意外に知らない、風邪薬の基礎知識
風邪をひくと発熱し、頭がぼーっとしたり体が辛くなったりします。 そうなるとついつい風邪薬を飲んでしまいますよね。
風邪をひくと条件反射的に飲む薬ですが、その薬がどういうものなのか知らずに飲んでいる人も多いです。 風邪薬や解熱剤にどういう効果がありどういう時に飲むべきなのか、しっかり知っておきましょう。 場合によっては飲まない方が良いこともあるんですよ。
市販の風邪薬は風邪を治さない
風邪薬はせきや鼻水などの風邪の症状を抑える効果があり、辛い時に飲むと楽になります。 しかし実は市販の風邪薬には風邪そのものを治す効果はなく、風邪の諸症状を抑えているに過ぎません。
次に抗生物質ですが、実はこれ細菌を倒すための薬であってウイルスを倒すためのものではありません。 風邪のほとんどがウイルス性のものであるため、風邪に抗生物質は効かないのです。 風邪に抗生物質が処方されることがありますが、これは風邪を治すためのものではなく風邪によって弱った体に細菌が取り付いて感染症を起こすのを防ぐためのものです。
ウイルスを倒す薬は「抗ウイルス薬」と言います。
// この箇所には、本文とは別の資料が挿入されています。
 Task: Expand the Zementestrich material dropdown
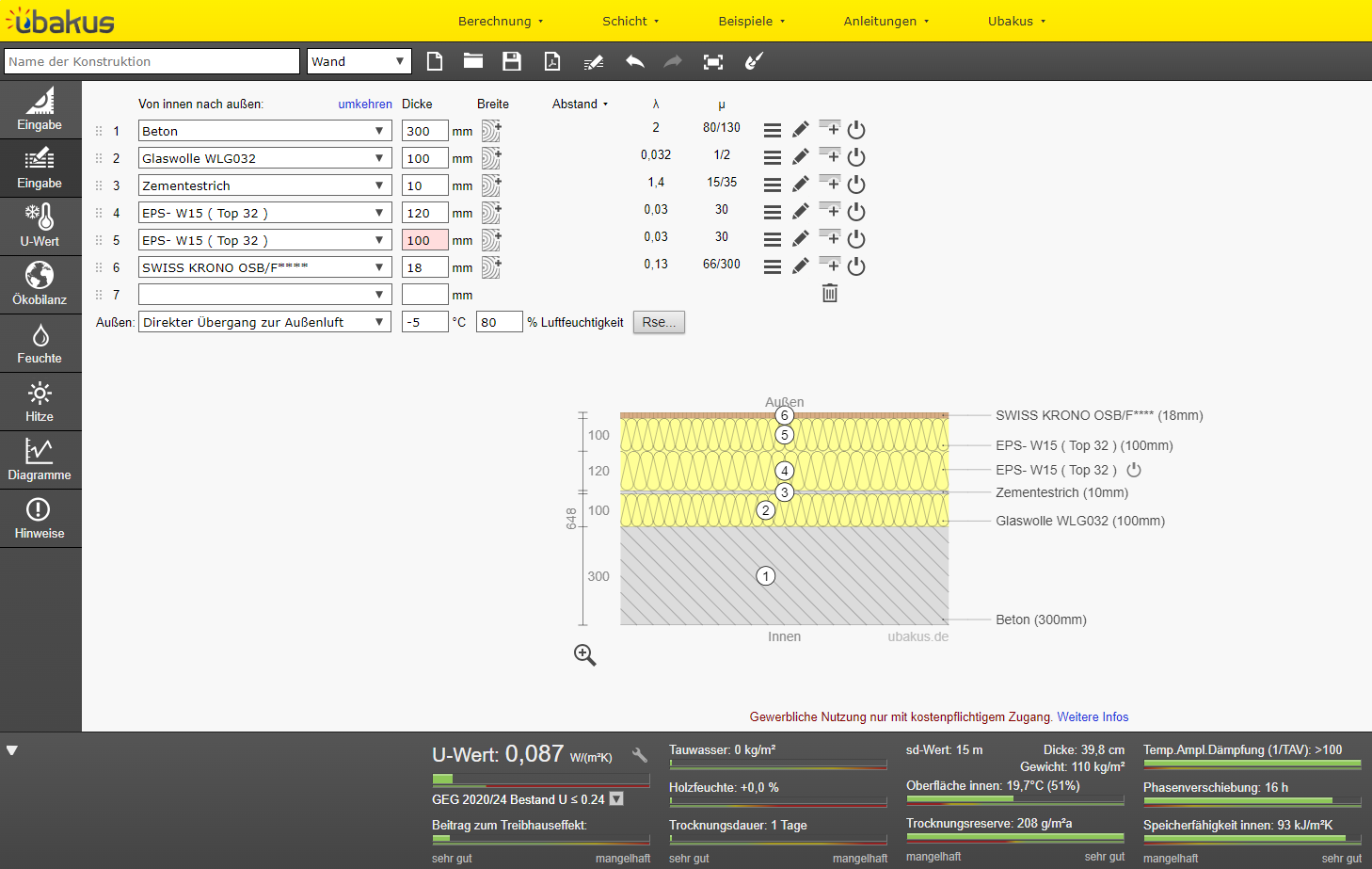264,185
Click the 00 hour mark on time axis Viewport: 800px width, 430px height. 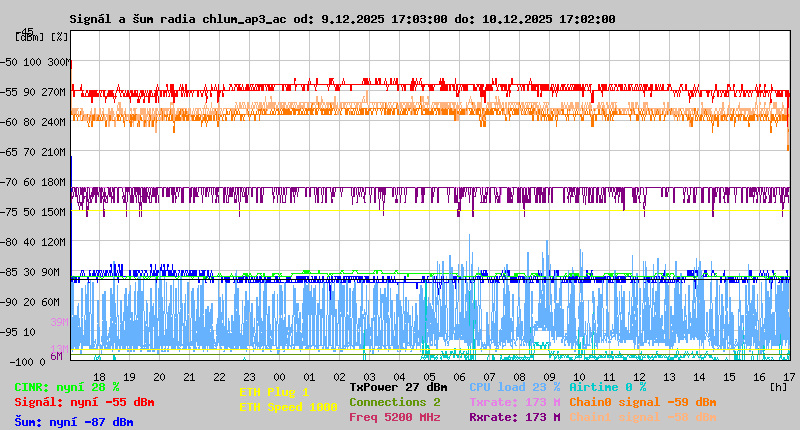point(279,376)
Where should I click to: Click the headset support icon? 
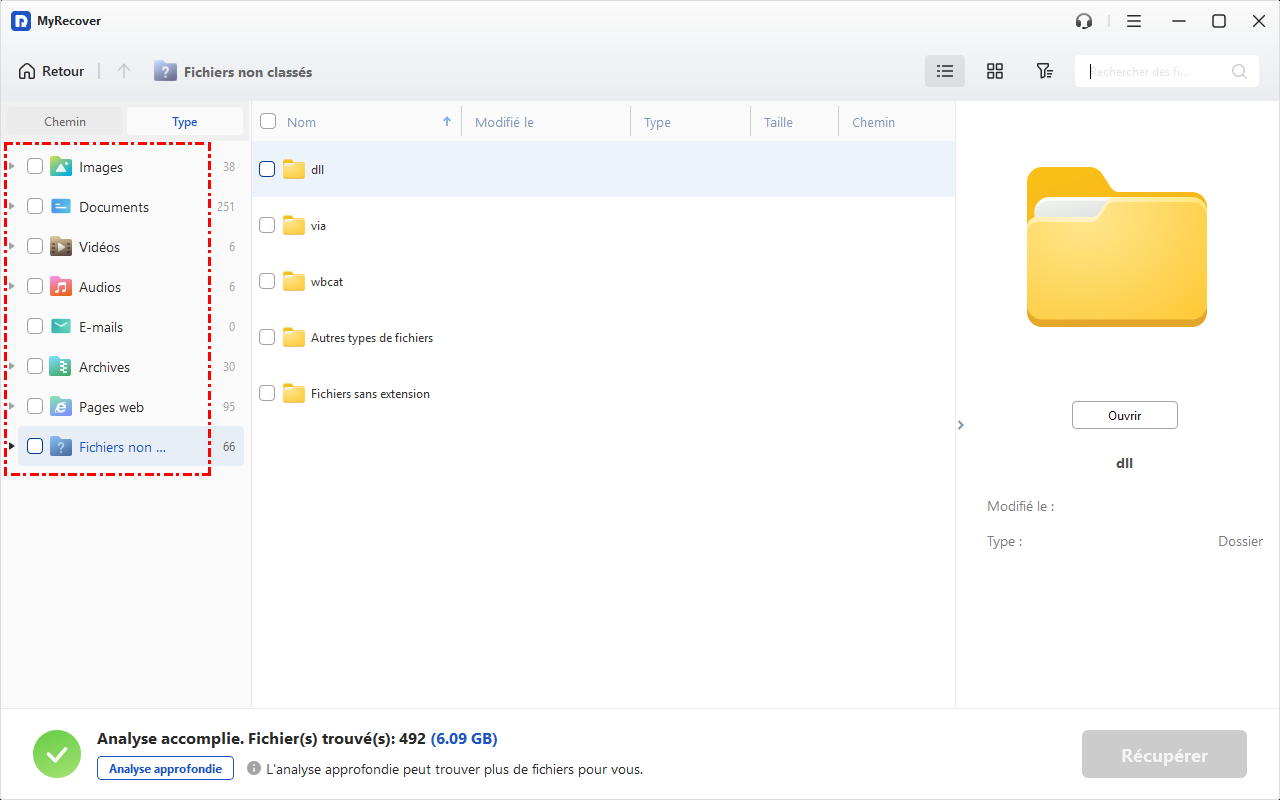[x=1083, y=21]
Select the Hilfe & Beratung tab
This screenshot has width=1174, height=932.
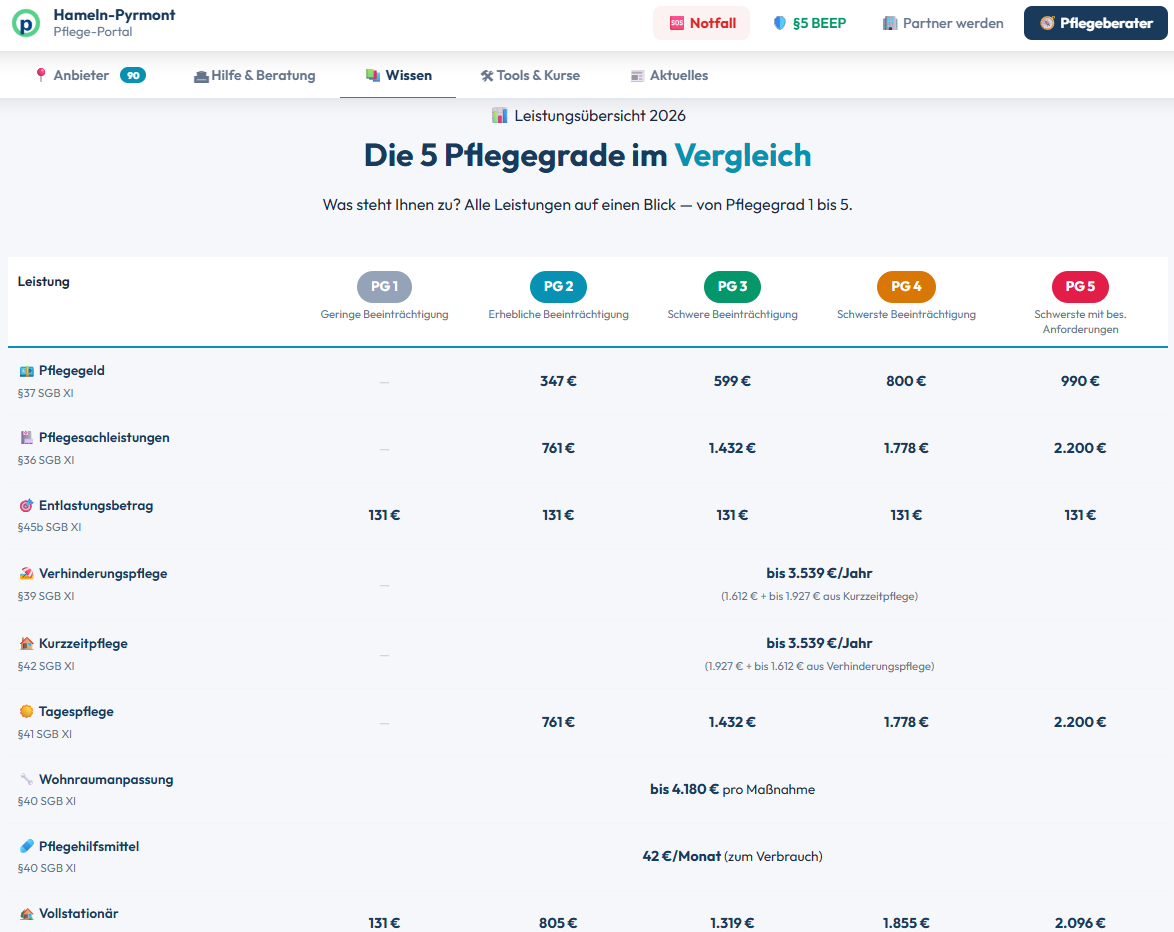(254, 75)
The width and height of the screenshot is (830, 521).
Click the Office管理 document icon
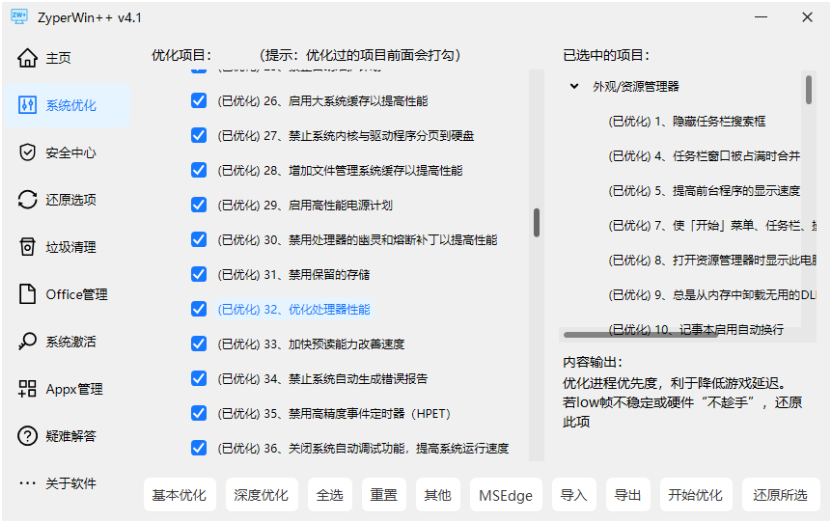click(28, 294)
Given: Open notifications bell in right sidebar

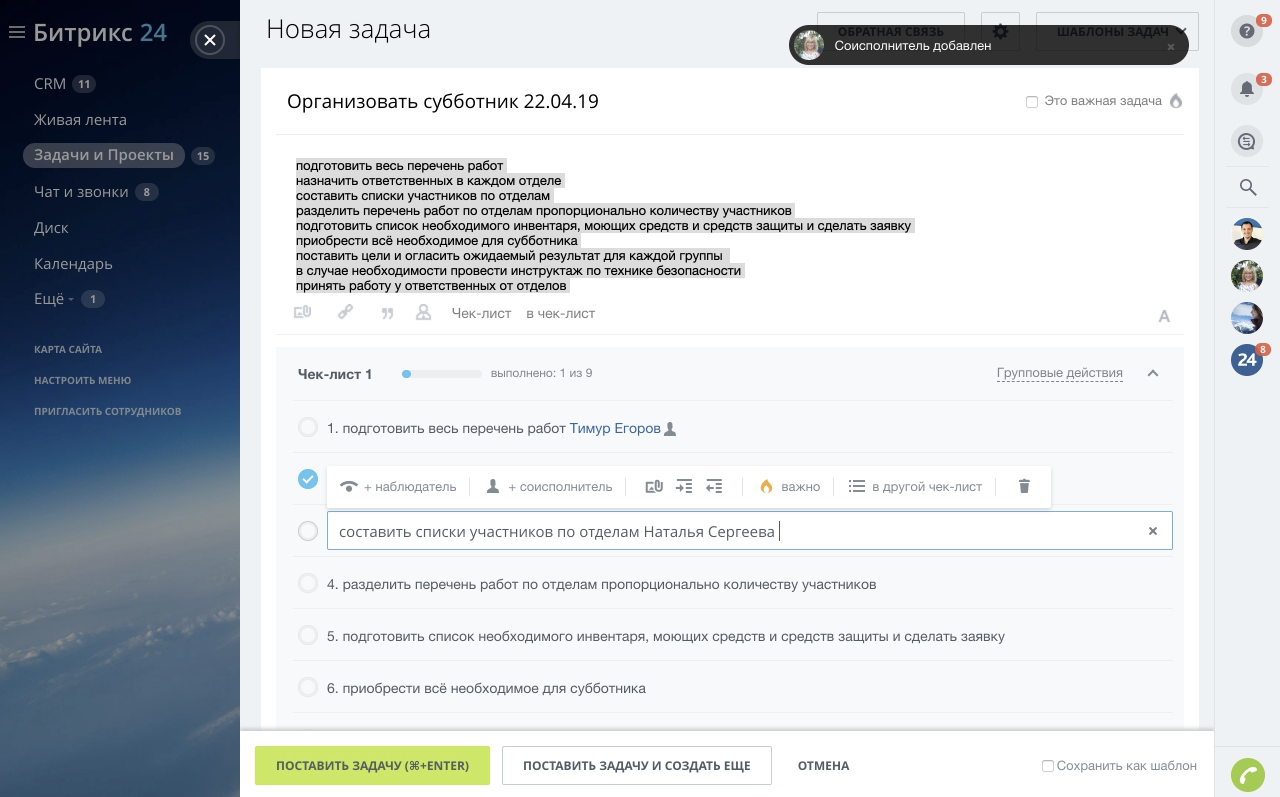Looking at the screenshot, I should click(1247, 89).
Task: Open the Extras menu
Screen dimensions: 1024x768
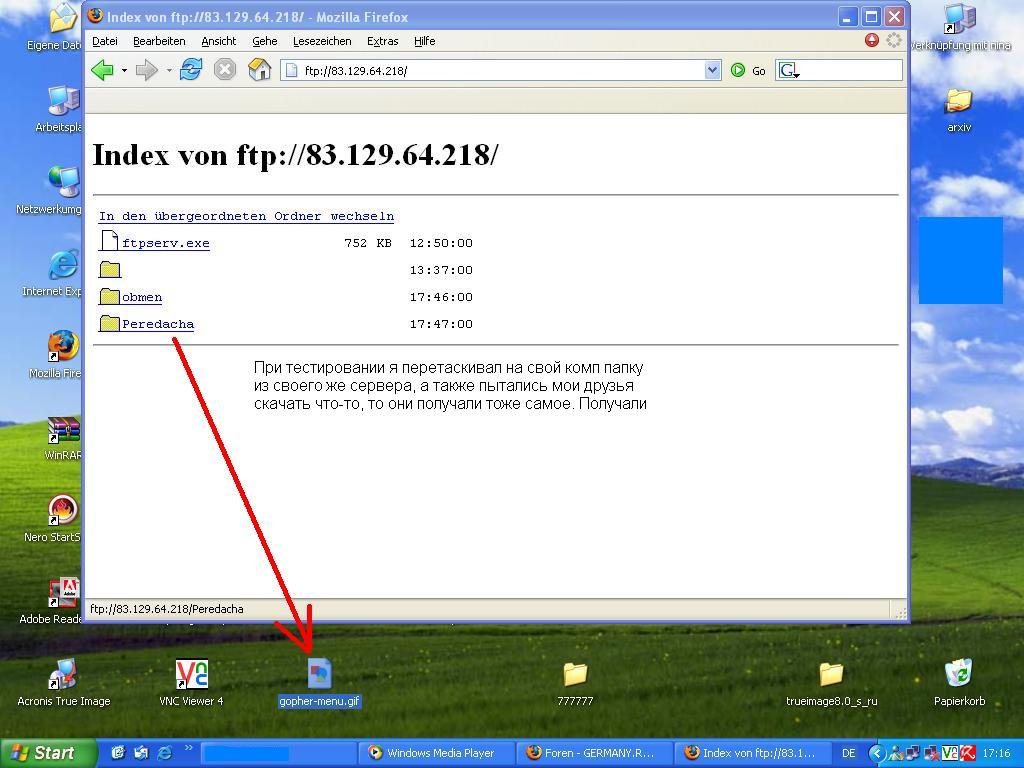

抗インフルエンザウイルス剤のタミフルなどが有名ですね。 しかし風邪は色々なウイルスが作用している病気で、特定のウイルスを倒すための抗ウイルス薬は効きにくいです。 また副作用がアレルギーが出るものもあるため、強力なものは安易に使えない場合が多いです。
風邪を治すのは基本的に体の免疫機能です。 清潔にしてしっかり栄養補給したっぷり休息することこそが風邪を治す一番の薬なのです。
解熱しない方が良い場合
風邪をひいているかの判断基準に発熱しているかどうかがあります。 平熱より高ければ風邪をひいている、そこから平熱に戻れば風邪は治ったと判断しますよね。
この判断は間違っていないのですが、発熱すること自体が悪い訳ではありません。 あくまで悪いのは菌やウイルスであり、発熱はそれらと戦うために免疫力を強くし酵素を活性化させるために体が起こしている作用です。
だから軽い発熱で解熱剤を飲むのはむしろ体のためになっていません。 薬で平熱に戻したとしても体内では依然として多くの菌やウイルスが暴れまわっている状態です。 だから基本的に発熱が自然に収まるのを待った方が良いです。
ただし発熱状態ではだるさを感じて食欲が出ず栄養補給できない・眠れないなどの悪影響もありますし、あまりに高熱になると激しく消耗して命の危険もあります。 そういった時には無理せず解熱剤を使った方が良いです。特に体力のない人は早めに飲んだ方が良いでしょう。
熱が収まっても依然としてウイルスは体内にいる
ある程度症状が緩和されて風邪が治ったと思っても、平常時と比べると体内はウイルスだらけです。 その状態で外に出れば周囲に菌やウイルスをばら撒き、人に風邪をうつしてしまうことになります。
特にインフルエンザなどの感染力が高いウイルスは少数でも発症できるだけの感染力を持っているため、病み上がりの人には注意が必要です。 治ったと思ってもも1~2日は外に出ず自宅で静養すべきでしょう。
インフルエンザにかかったのに熱がひいたらすぐ出てくる人がいますが、率直に言って周囲のためになっていません。 インフルエンザが大流行するのは風邪のひきはじめや病み上がりに無理して外に出た人が保有している菌をばら撒いているのが要因です。 少しでも体調が悪いと感じたらすぐに休みましょう。